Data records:
■ ■ ■
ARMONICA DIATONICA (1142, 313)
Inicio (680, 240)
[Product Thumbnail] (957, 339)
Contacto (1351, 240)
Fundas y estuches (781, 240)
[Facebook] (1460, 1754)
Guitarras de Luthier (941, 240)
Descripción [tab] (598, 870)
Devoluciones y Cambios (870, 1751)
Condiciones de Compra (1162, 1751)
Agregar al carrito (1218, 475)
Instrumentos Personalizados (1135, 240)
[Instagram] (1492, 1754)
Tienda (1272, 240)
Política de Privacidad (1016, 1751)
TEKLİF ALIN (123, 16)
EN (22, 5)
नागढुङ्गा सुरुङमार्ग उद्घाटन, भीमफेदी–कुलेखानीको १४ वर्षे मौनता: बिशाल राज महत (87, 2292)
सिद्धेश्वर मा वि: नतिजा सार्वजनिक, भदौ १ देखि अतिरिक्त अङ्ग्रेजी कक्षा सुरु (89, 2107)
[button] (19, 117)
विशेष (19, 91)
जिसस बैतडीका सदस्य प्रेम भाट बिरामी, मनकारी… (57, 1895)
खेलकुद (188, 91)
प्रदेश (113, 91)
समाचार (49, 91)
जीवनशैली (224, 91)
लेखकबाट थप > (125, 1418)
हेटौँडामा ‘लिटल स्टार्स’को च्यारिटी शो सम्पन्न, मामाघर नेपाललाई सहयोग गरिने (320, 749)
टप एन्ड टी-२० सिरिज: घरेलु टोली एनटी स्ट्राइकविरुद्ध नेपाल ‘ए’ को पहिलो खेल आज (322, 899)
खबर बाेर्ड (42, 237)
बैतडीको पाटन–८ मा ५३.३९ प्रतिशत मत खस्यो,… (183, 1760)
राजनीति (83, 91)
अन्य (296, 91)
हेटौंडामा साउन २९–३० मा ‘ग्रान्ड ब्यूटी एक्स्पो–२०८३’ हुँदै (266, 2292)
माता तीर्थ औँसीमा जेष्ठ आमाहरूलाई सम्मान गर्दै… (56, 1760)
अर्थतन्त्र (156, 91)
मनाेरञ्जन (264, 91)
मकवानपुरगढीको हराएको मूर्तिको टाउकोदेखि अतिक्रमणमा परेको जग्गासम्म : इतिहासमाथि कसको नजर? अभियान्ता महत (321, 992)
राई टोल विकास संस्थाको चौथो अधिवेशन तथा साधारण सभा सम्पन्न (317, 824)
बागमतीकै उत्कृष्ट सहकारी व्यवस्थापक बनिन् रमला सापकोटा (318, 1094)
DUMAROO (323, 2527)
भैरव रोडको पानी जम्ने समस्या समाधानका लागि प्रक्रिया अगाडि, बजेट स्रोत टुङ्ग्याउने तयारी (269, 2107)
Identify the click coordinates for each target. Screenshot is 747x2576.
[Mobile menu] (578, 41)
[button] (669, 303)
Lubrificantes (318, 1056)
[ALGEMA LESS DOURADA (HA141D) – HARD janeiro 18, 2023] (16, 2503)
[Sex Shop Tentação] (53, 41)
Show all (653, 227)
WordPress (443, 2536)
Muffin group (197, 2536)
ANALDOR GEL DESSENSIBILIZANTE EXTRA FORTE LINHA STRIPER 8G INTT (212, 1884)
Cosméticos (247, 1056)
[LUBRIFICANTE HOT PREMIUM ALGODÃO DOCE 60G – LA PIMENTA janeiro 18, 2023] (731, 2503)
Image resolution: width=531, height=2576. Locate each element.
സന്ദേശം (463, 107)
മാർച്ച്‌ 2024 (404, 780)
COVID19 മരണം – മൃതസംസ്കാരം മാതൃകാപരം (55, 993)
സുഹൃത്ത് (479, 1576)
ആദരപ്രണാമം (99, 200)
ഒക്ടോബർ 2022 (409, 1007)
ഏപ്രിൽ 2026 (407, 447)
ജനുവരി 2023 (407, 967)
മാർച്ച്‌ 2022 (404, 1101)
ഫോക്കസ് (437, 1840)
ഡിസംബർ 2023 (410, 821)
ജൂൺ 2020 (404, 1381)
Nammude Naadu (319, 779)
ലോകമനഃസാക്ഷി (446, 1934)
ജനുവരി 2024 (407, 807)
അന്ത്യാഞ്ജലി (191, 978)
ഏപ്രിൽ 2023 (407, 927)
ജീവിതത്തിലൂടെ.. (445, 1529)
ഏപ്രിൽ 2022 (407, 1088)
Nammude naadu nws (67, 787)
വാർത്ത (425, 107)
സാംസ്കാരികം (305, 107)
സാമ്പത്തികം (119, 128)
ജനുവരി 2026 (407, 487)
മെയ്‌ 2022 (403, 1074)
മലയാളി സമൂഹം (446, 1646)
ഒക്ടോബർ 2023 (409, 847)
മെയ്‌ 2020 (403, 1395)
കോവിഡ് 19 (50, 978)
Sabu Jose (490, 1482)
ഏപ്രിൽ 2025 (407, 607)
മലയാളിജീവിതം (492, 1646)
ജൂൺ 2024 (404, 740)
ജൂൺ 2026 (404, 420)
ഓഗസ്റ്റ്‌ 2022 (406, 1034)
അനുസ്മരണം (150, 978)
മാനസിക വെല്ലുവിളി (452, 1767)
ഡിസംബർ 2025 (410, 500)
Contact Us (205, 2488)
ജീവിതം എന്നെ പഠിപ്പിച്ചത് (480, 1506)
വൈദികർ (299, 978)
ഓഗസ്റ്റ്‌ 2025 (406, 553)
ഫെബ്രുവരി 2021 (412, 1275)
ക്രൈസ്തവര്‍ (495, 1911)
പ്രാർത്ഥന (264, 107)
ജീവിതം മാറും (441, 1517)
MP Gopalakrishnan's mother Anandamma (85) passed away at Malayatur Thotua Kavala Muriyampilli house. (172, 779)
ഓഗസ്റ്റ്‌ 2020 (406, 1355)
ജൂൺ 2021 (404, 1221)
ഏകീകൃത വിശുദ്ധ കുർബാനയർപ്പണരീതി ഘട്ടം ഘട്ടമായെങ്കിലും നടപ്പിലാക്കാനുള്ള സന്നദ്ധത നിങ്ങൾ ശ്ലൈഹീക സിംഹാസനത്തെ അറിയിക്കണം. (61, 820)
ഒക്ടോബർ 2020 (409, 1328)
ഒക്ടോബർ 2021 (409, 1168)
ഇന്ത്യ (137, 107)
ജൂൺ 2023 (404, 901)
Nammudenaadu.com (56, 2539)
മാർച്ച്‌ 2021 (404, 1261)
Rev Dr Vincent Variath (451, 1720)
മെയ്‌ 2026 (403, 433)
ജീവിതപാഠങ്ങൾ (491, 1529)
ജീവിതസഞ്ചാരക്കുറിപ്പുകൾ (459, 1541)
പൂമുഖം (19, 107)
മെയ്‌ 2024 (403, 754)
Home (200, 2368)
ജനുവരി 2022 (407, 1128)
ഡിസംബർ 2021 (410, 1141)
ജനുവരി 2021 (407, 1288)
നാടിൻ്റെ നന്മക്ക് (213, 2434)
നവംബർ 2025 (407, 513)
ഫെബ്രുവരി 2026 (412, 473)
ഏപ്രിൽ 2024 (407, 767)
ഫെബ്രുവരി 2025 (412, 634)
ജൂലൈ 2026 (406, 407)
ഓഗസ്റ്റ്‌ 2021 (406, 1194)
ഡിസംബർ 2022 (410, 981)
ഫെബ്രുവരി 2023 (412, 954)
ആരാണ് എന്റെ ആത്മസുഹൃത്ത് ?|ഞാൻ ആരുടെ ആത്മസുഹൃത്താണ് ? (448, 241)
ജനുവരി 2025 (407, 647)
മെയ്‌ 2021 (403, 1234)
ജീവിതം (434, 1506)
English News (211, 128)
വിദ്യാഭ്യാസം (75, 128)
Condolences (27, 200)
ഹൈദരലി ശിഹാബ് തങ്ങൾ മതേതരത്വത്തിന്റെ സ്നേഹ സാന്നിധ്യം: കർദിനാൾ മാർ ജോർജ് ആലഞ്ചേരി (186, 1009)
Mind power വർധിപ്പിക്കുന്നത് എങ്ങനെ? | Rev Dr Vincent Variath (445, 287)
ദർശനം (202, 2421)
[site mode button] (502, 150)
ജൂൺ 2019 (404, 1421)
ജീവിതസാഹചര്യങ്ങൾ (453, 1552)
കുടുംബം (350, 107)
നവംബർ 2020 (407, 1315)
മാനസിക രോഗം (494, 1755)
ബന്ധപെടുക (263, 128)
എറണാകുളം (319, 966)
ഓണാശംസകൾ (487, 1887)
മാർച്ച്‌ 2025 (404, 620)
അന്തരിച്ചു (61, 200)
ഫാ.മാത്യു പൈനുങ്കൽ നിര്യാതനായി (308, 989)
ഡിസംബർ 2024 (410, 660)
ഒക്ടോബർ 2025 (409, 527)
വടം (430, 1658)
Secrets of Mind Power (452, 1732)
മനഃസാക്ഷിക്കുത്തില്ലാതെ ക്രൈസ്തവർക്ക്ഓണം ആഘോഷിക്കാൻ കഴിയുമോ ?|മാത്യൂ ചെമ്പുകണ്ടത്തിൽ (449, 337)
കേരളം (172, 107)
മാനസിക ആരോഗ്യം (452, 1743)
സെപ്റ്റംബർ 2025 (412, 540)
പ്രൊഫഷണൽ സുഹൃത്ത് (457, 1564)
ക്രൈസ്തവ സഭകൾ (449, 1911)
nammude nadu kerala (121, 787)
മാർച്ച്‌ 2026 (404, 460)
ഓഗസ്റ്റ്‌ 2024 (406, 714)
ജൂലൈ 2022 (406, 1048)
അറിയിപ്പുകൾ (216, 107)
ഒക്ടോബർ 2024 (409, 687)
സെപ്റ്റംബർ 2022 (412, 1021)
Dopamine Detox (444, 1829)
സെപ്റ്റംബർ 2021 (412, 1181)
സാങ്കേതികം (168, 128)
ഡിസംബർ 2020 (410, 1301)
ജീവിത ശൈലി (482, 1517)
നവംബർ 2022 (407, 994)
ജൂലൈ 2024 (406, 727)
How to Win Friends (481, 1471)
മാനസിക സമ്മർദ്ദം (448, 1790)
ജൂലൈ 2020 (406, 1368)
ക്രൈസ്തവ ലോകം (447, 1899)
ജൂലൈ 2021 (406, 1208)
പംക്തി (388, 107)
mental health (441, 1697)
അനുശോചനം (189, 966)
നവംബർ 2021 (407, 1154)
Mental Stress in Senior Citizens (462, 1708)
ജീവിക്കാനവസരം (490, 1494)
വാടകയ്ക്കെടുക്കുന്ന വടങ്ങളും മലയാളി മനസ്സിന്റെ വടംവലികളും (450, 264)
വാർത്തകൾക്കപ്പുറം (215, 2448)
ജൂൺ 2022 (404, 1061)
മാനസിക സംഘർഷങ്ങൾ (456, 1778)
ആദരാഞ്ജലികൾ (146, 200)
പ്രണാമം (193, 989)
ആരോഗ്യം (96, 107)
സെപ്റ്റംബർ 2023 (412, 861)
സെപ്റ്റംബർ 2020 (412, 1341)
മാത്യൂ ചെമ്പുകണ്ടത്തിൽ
■ ■ ■
### Assigned task
In the entries above, find the line with "Lubrificantes (318, 1056)" and the line with "വൈദികർ (299, 978)", then restate word for word both of them and every line between, with nothing more.

### Worked solution
Lubrificantes (318, 1056)
[ALGEMA LESS DOURADA (HA141D) – HARD janeiro 18, 2023] (16, 2503)
[Sex Shop Tentação] (53, 41)
Show all (653, 227)
WordPress (443, 2536)
Muffin group (197, 2536)
ANALDOR GEL DESSENSIBILIZANTE EXTRA FORTE LINHA STRIPER 8G INTT (212, 1884)
Cosméticos (247, 1056)
[LUBRIFICANTE HOT PREMIUM ALGODÃO DOCE 60G – LA PIMENTA janeiro 18, 2023] (731, 2503)
Image resolution: width=531, height=2576. Locate each element.
സന്ദേശം (463, 107)
മാർച്ച്‌ 2024 (404, 780)
COVID19 മരണം – മൃതസംസ്കാരം മാതൃകാപരം (55, 993)
സുഹൃത്ത് (479, 1576)
ആദരപ്രണാമം (99, 200)
ഒക്ടോബർ 2022 (409, 1007)
ഏപ്രിൽ 2026 (407, 447)
ജനുവരി 2023 (407, 967)
മാർച്ച്‌ 2022 (404, 1101)
ഫോക്കസ് (437, 1840)
ഡിസംബർ 2023 (410, 821)
ജൂൺ 2020 (404, 1381)
Nammude Naadu (319, 779)
ലോകമനഃസാക്ഷി (446, 1934)
ജനുവരി 2024 (407, 807)
അന്ത്യാഞ്ജലി (191, 978)
ഏപ്രിൽ 2023 (407, 927)
ജീവിതത്തിലൂടെ.. (445, 1529)
ഏപ്രിൽ 2022 (407, 1088)
Nammude naadu nws (67, 787)
വാർത്ത (425, 107)
സാംസ്കാരികം (305, 107)
സാമ്പത്തികം (119, 128)
ജനുവരി 2026 (407, 487)
മെയ്‌ 2022 (403, 1074)
മലയാളി സമൂഹം (446, 1646)
ഒക്ടോബർ 2023 (409, 847)
മെയ്‌ 2020 (403, 1395)
കോവിഡ് 19 (50, 978)
Sabu Jose (490, 1482)
ഏപ്രിൽ 2025 (407, 607)
മലയാളിജീവിതം (492, 1646)
ജൂൺ 2024 (404, 740)
ജൂൺ 2026 (404, 420)
ഓഗസ്റ്റ്‌ 2022 (406, 1034)
അനുസ്മരണം (150, 978)
മാനസിക വെല്ലുവിളി (452, 1767)
ഡിസംബർ 2025 (410, 500)
Contact Us (205, 2488)
ജീവിതം എന്നെ പഠിപ്പിച്ചത് (480, 1506)
വൈദികർ (299, 978)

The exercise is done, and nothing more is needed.